Micropermeable seal leakage
| Exploring for Oil and Gas Traps | |
| |
| Series | Treatise in Petroleum Geology |
|---|---|
| Part | Predicting the occurrence of oil and gas traps |
| Chapter | Predicting preservation and destruction of accumulations |
| Author | Alton A. Brown |
| Link | Web page |
| Store | AAPG Store |
Micropermeable leakage is caused by a variety of seal failure mechanisms, as discussed in the following sections.
Characteristics
Some fine-grained rocks, such as mature source rocks, are oil wet.[1] Leakage through these seals does not require that capillary pressure exceed displacement pressure because oil spontaneously imbibes into oil-wet rocks. Likewise, some water-wet seals have petroleum column heights that may exceed the capillary displacement pressure of matrix porosity. The effective permeability to petroleum is no longer zero, but it may be small. Finally, where fractures are few or where fracture apertures are very small, fracture porosity may be invaded, but the leakage rate may be small.
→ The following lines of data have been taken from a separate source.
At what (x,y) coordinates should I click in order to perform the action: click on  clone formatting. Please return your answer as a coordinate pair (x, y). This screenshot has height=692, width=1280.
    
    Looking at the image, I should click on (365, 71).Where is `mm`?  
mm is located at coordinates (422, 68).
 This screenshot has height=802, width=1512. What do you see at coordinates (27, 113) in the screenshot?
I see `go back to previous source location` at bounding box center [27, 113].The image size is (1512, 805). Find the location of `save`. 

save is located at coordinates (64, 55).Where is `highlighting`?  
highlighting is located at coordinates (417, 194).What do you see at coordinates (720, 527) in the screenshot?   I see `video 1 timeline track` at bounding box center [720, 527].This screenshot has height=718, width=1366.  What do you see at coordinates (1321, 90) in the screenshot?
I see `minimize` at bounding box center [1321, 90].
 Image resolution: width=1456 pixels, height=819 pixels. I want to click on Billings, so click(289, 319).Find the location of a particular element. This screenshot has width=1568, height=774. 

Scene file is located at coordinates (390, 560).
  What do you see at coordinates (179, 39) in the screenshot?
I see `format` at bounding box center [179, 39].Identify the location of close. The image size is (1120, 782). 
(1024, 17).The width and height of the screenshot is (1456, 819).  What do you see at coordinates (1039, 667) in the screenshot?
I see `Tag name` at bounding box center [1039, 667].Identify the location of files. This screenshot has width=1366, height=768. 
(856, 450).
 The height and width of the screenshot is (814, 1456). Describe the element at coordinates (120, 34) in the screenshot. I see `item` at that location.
In these cases, accumulations can last for a geologically significant amount of time if the permeability of the seal to petroleum is low enough. These seals most likely occur in young basins where traps are still actively charged. Because the seals leak, the height of the petroleum column decreases with time since charging. Permeability and relative permeability of fine-grained rocks are difficult to analyze; however, accumulations apparently sealed by oil-wet source rocks have existed for tens to hundreds of millions of years, so at least in some settings the leakage rate is low enough to ignore.
Example: Ekofisk field
Like many North Sea chalk reservoirs, Ekofisk field has distinctive geochemical and geophysical evidence of gas escape into overlying Cenozoic mudrocks.[2] The mechanism of seal failure leading to a micropermeable seal is undocumented, but overlying Paleocene shales are immature and therefore are not oil wet. Pore pressures decrease downward into the field from the seal. In both the seal and the reservoir, fluid pressures are less than 75% of overburden stress. This indicates natural hydraulic fracturing of the seal is unlikely unless tectonically assisted.[3] Because capillary pressures at the top of the reservoir exceed 180 psi, the intact membrane seal is probably leaking.
Predicting leakage
Micropermeable leakage is difficult to predict from rock properties because wettability and permeability of seals are poorly known in exploration settings. Micropermeable leakage can be geophysically and geochemically detected where it occurs at a moderately rapid rate in a dynamic basinal environment, as in the preceding example.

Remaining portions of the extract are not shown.